Review by Booklist Review
*Starred Review* The enduring master of numerous literary forms, Harrison delivers one of his loosest and most playful books yet. In three stylistically varying novellas, he returns to his customary subjects: Montana and the Midwest, womanizing and boozing, the writing life and rural living, aging and facetiously himself. The shortest and goofiest tale even revisits a familiar character, retired detective Sunderson from The Big Seven (2015) and The Great Leader (2011), whose age is catching up to his insatiable lust for younger women. Hired on to investigate a Buddhist howler-monkey cult, Sunderson wrestles with ethics while courting a teenage neighbor. In a tamer but more sprawling novella, a Montana farmhand who partially spent her youth in England during WWII recounts her passion for chickens and her vain attempts to find love or, more urgently, get pregnant. And in the delightfully digressive title story here the most autobiographical a writer seems to have hit an artistic wall as he turns 70, tending to some piglets to distract himself from his marital woes and the manuscript he owes his editor. The unnamed and restless narrator, like Harrison himself, refuses to allow death's imminence to keep him from living fully, embodying this witty and inspired collection.--Fullmer, Jonathan Copyright 2016 Booklist
From Booklist, Copyright (c) American Library Association. Used with permission.

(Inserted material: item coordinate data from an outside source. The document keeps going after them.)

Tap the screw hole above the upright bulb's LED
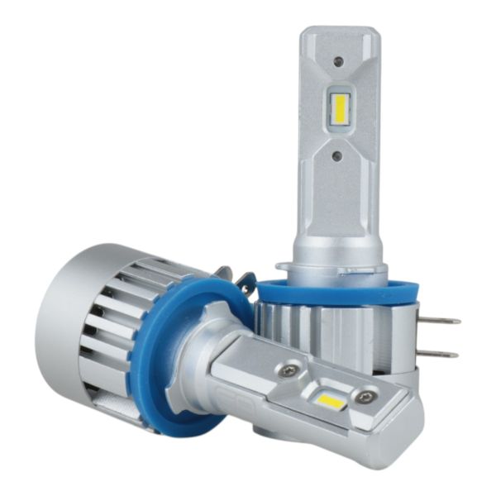[x=338, y=60]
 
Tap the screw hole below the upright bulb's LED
[x=337, y=155]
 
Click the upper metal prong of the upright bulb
[x=442, y=320]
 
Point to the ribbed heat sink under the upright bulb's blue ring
[x=331, y=331]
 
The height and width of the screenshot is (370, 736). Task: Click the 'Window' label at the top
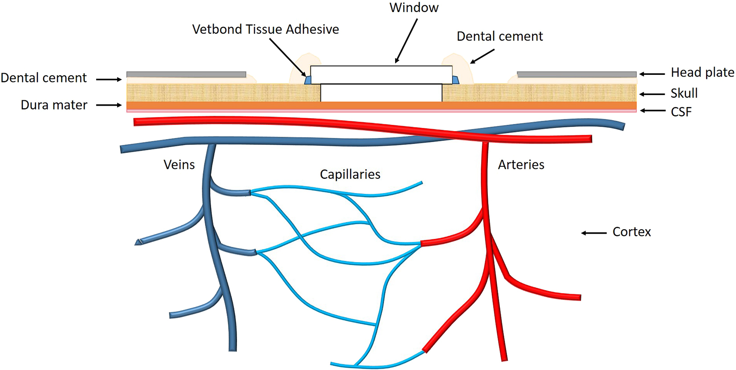coord(414,8)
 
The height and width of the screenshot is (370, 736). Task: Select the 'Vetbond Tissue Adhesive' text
coord(266,29)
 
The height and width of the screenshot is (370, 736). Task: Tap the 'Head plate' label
coord(702,72)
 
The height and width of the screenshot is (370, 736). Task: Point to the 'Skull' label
coord(684,93)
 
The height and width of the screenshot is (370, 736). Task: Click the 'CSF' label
coord(681,111)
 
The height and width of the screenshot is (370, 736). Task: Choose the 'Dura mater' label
coord(54,105)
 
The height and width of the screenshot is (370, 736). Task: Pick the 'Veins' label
coord(179,164)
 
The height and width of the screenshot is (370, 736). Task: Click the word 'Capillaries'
coord(350,174)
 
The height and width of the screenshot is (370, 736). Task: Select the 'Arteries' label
coord(521,164)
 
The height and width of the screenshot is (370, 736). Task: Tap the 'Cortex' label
coord(631,232)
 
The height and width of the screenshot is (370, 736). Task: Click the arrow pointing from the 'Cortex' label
coord(594,233)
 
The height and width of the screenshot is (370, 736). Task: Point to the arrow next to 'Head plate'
coord(652,74)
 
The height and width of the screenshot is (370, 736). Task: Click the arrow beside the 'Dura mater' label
coord(109,105)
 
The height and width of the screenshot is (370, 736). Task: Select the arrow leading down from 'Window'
coord(406,41)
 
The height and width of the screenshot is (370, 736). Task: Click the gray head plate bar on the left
coord(186,74)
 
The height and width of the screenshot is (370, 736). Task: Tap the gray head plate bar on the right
coord(577,74)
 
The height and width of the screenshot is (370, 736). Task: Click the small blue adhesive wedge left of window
coord(307,80)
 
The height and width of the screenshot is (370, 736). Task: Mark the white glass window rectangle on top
coord(381,74)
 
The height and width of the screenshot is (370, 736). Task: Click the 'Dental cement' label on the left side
coord(44,78)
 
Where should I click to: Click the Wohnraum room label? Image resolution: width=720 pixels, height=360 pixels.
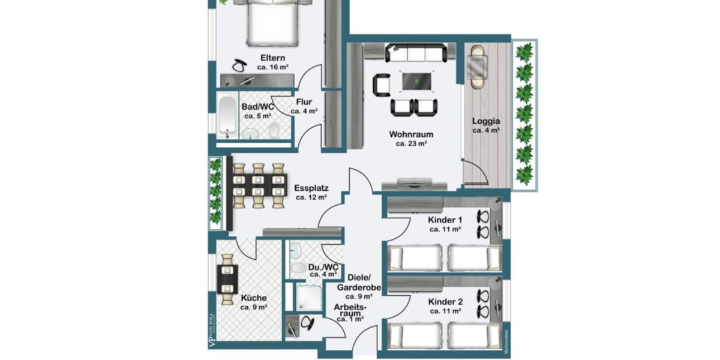click(x=410, y=134)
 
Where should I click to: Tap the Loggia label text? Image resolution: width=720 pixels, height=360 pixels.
click(x=485, y=120)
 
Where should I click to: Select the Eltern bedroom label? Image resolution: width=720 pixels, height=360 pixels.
click(x=272, y=58)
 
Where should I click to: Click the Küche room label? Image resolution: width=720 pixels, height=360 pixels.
click(x=254, y=298)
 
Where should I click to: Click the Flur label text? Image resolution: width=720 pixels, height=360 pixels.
click(x=304, y=102)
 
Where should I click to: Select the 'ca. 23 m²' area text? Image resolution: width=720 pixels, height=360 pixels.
click(x=410, y=143)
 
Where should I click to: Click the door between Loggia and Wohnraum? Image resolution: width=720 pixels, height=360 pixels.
click(x=475, y=174)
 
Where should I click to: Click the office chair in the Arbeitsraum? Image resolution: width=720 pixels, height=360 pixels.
click(x=307, y=323)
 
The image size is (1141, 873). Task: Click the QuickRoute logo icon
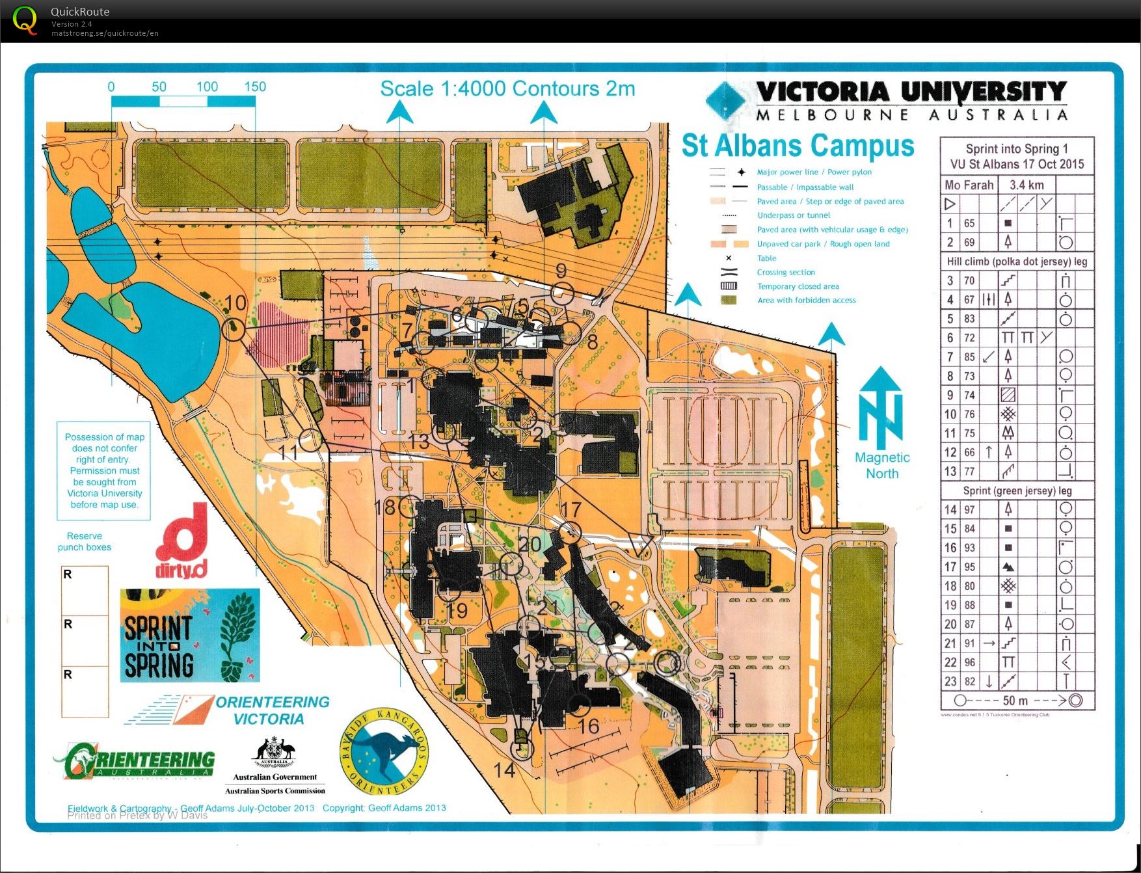point(25,20)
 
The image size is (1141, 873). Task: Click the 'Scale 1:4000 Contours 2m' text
point(507,89)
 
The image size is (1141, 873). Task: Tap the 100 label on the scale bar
point(207,87)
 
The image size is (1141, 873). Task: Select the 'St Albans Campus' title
point(798,146)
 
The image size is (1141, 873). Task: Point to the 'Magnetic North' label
point(881,465)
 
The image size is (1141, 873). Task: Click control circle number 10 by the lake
point(234,330)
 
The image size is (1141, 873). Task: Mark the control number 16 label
point(589,727)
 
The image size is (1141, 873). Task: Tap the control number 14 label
point(504,771)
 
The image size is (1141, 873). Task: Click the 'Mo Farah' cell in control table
point(969,185)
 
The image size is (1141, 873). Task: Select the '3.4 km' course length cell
point(1026,185)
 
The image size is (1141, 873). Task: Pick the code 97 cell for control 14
point(969,510)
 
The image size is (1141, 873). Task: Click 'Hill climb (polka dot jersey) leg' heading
point(1016,262)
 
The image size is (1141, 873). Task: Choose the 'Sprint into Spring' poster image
point(189,636)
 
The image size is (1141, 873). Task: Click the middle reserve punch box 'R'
point(85,641)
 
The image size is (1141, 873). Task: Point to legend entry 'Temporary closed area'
point(798,286)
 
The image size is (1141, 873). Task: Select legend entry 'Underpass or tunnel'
point(793,215)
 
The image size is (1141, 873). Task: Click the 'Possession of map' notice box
point(104,470)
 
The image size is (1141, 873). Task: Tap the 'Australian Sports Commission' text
point(275,791)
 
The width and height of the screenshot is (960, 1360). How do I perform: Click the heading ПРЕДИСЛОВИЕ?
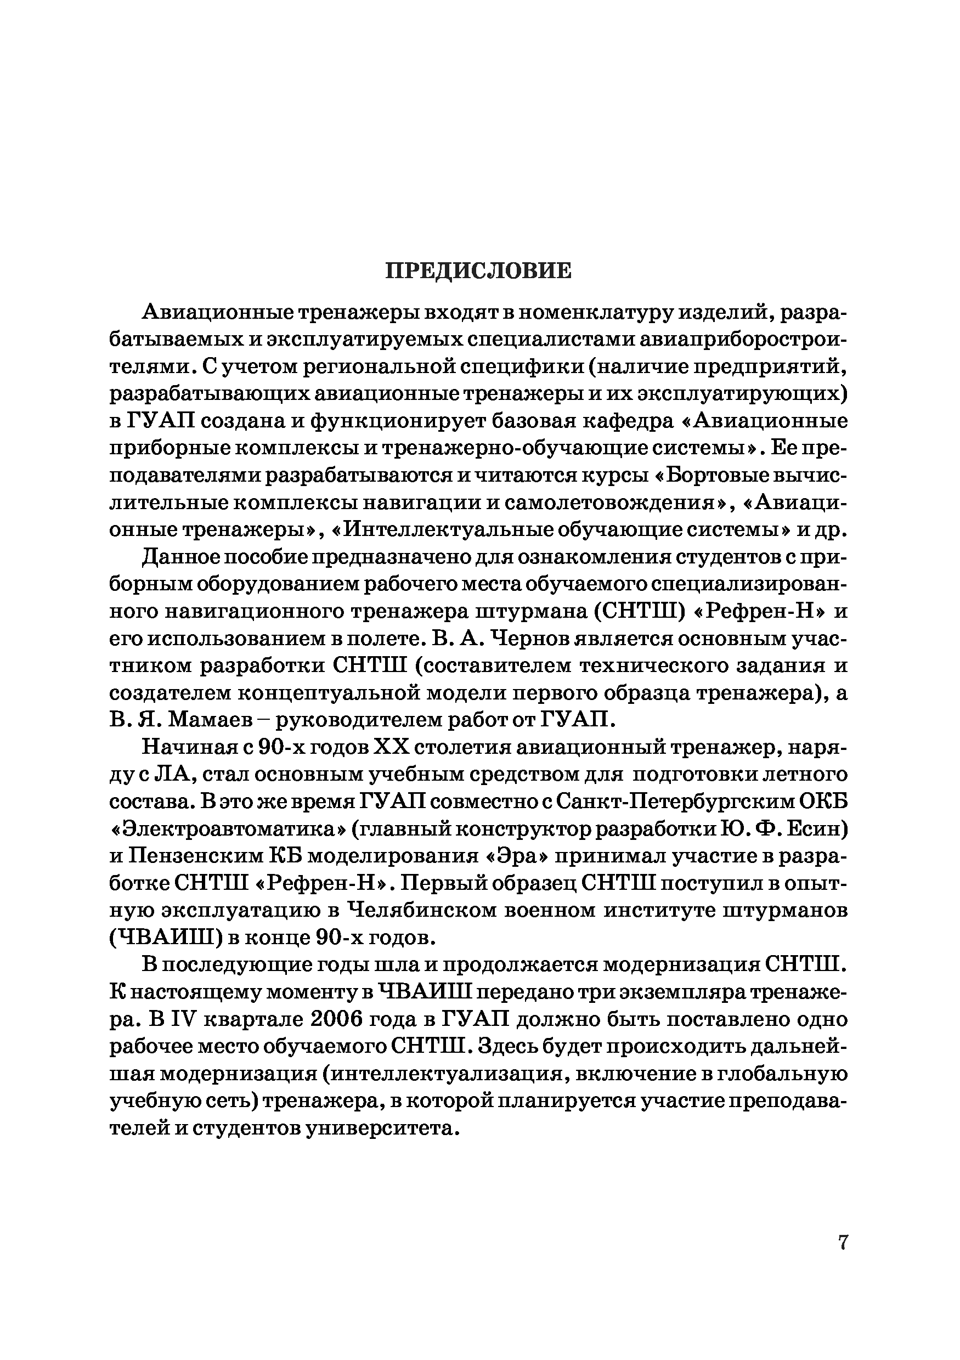[x=478, y=270]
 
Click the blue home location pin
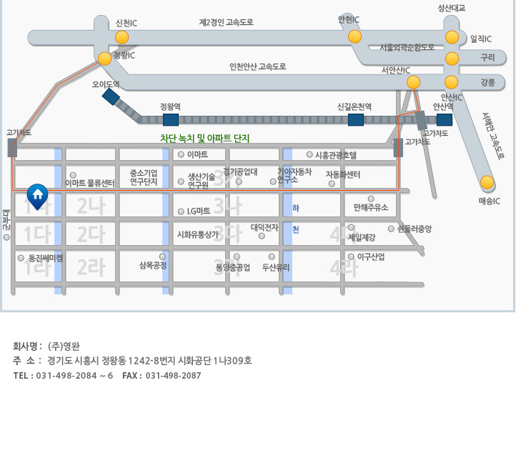(x=37, y=195)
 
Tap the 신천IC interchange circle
(x=122, y=37)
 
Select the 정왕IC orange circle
(x=105, y=59)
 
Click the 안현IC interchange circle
(x=354, y=36)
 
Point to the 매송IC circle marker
(x=487, y=182)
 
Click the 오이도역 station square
(x=111, y=96)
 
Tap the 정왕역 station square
(x=171, y=119)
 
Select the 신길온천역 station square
(x=355, y=119)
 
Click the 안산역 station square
(x=445, y=119)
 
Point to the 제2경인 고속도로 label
(x=226, y=23)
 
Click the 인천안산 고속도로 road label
(x=257, y=66)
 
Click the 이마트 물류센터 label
(x=89, y=183)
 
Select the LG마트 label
(x=198, y=211)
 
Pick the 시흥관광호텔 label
(x=335, y=154)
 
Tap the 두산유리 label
(x=276, y=268)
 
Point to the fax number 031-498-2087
(x=173, y=376)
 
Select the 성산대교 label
(x=452, y=8)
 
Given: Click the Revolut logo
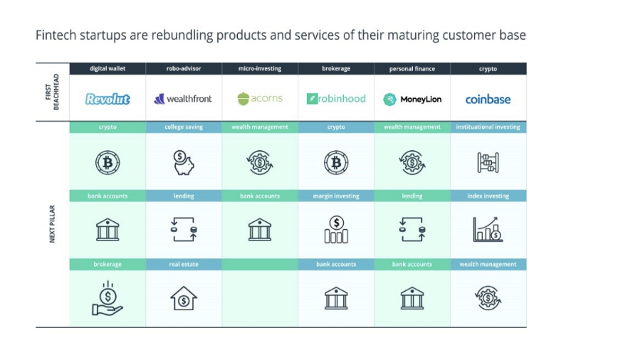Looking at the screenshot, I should (108, 99).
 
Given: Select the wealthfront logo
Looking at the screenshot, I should (184, 99).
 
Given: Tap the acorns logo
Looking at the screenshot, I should (260, 98).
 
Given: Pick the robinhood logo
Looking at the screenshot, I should (336, 99).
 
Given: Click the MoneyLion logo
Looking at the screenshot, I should (412, 100).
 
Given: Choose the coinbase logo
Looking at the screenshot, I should (488, 99).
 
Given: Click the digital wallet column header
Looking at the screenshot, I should (108, 69).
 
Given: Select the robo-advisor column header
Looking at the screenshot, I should (184, 69).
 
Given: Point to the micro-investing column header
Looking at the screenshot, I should (260, 69).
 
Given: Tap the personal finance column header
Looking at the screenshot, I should (412, 69).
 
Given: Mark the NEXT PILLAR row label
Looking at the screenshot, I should (52, 226).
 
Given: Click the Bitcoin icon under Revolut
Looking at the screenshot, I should (108, 162).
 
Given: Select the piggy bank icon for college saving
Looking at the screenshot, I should (184, 162).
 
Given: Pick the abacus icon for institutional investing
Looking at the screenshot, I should (488, 162).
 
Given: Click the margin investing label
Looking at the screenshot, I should (336, 196).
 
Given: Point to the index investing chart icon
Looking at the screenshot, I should (488, 229).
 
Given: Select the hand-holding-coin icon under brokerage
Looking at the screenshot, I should (108, 298).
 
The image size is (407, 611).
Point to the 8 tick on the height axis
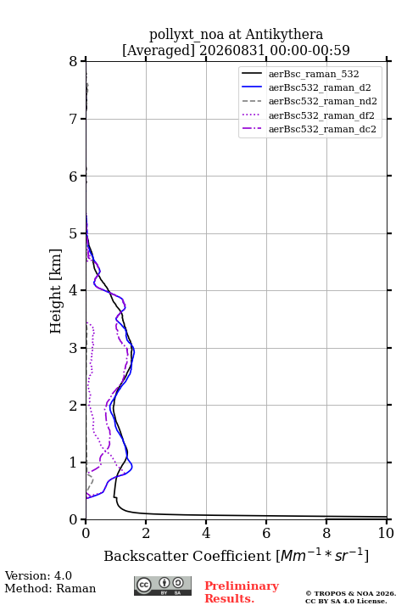[x=73, y=61]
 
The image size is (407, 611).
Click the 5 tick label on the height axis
[x=73, y=233]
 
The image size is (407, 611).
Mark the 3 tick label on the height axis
[x=73, y=348]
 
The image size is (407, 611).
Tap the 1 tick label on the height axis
[x=73, y=462]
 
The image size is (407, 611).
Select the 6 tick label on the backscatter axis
[x=266, y=533]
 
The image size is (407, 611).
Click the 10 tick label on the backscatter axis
[x=386, y=533]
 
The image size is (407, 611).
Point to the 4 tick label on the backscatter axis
[x=206, y=533]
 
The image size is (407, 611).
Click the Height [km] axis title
[x=56, y=291]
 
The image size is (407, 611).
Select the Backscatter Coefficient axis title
[x=236, y=555]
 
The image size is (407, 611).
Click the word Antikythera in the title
[x=284, y=35]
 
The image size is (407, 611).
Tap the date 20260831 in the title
[x=232, y=50]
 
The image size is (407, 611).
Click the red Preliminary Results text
[x=242, y=592]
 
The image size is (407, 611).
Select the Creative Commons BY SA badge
[x=163, y=586]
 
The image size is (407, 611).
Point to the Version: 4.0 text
[x=38, y=575]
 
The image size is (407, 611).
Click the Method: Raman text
[x=50, y=588]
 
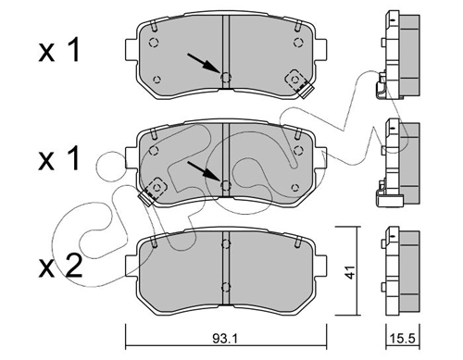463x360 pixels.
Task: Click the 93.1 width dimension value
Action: click(225, 339)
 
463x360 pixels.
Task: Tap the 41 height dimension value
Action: click(350, 272)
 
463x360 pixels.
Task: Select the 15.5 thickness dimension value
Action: click(403, 339)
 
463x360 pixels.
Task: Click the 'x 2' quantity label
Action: click(60, 267)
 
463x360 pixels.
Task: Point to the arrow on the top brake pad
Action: click(204, 63)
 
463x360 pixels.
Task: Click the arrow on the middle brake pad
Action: click(204, 170)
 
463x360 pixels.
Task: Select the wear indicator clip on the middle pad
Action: click(153, 191)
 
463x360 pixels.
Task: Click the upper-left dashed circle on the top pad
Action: click(154, 43)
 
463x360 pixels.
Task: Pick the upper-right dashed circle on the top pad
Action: click(298, 43)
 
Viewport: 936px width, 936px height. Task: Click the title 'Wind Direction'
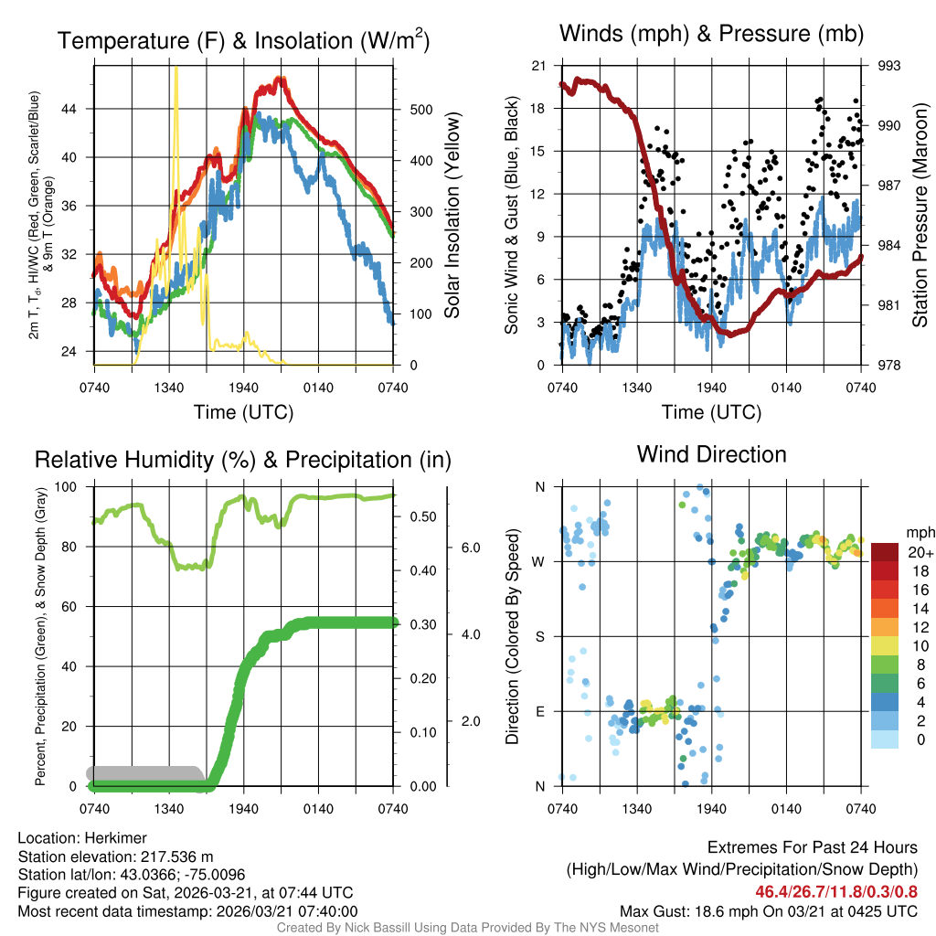click(711, 454)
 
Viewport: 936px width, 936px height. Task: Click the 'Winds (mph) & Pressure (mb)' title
click(711, 35)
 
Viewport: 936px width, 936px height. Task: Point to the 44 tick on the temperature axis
click(78, 109)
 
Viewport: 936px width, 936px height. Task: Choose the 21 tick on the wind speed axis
click(538, 66)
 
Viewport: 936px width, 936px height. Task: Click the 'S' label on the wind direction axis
click(540, 636)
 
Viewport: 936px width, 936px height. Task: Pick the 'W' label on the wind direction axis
click(539, 561)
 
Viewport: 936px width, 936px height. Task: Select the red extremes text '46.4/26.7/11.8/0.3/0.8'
click(836, 892)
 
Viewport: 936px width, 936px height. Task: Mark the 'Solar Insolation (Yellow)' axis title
click(452, 215)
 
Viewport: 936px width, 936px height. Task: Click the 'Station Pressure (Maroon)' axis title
click(920, 215)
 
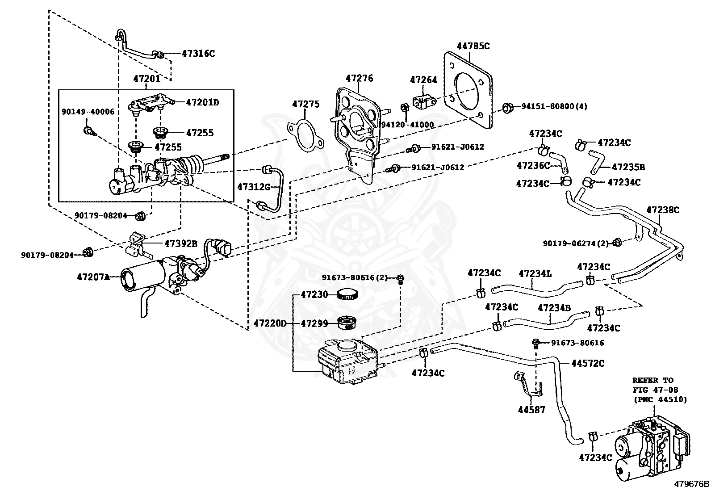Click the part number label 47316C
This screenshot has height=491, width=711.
[198, 54]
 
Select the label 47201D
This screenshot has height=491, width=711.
[202, 103]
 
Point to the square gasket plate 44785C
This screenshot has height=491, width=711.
[468, 90]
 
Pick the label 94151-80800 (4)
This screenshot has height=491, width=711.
[554, 106]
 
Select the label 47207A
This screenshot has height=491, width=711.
[93, 277]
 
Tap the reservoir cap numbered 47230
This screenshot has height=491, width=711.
[348, 294]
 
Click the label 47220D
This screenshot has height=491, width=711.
[270, 323]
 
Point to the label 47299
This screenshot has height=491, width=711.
[314, 323]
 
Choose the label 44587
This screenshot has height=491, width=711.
[531, 410]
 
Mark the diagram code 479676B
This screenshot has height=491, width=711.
[692, 484]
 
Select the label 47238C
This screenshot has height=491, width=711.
[663, 210]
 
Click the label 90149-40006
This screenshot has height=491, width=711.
[88, 112]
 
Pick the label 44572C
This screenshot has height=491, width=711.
[588, 363]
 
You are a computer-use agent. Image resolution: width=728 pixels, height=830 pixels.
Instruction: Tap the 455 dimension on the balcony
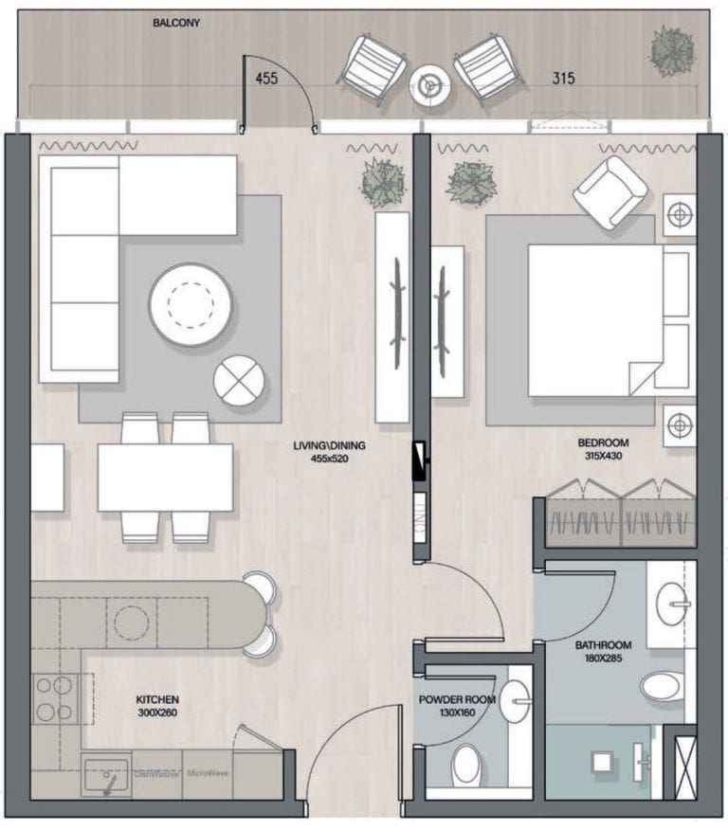266,79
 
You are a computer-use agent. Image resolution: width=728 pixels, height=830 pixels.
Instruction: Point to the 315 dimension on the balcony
565,79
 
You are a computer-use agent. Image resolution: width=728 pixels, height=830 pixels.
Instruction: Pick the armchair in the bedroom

Review by Publisher's Weekly Review
Though this latest collection of novellas is one of his slimmer efforts, Harrison (Brown Dog) still has one of the most companionable voices in American letters. The first two entries in this collection revolve around animal husbandry-an aging writer in the grip of a "pig trance" and a woman's lifelong "chicken obsession." The rangy title novella tells the story of "America's best-loved geezer," a figure very much like Jim Harrison, who is looking back on his "50-year slavery to language." Restless, losing his once prodigious libido, and beset by recurring nightmares, the narrator impulsively decides to raise pigs, a late-life crisis manifested in a desire to become the "prince of free-range pork." It's a loose, low-key reminiscence that affords some amusing glimpses into the writer's psyche. In "Eggs," Catherine, a woman living by herself on a Montana farm, finds herself in thrall to a biological impulse to reproduce. Catherine is a strange, independent, and phlegmatic heroine whose story steadily accrues emotional weight as we learn about her alcoholic father, her unhinged brother, her harrowing experience in London during the Blitz, and her romance with a wounded British soldier. Harrison revives his Detective Sunderson in "The Case of the Howling Buddhas." Now retired but no less libidinous, "an old boy on the loose again," Sunderson is enlisted to look into a mountebank cult leader, though the real drama involves the detective's illegal dalliance with a 15-year-old girl. This last novella is also the weakest, the shaggy-dog mystery fitting uneasily with the salacious, and not particularly convincing, erotic plot. Agent: Steve Sheppard, Cowan, DeBaets, Abrahams & Sheppard LLC. (Mar.) © Copyright PWxyz, LLC. All rights reserved.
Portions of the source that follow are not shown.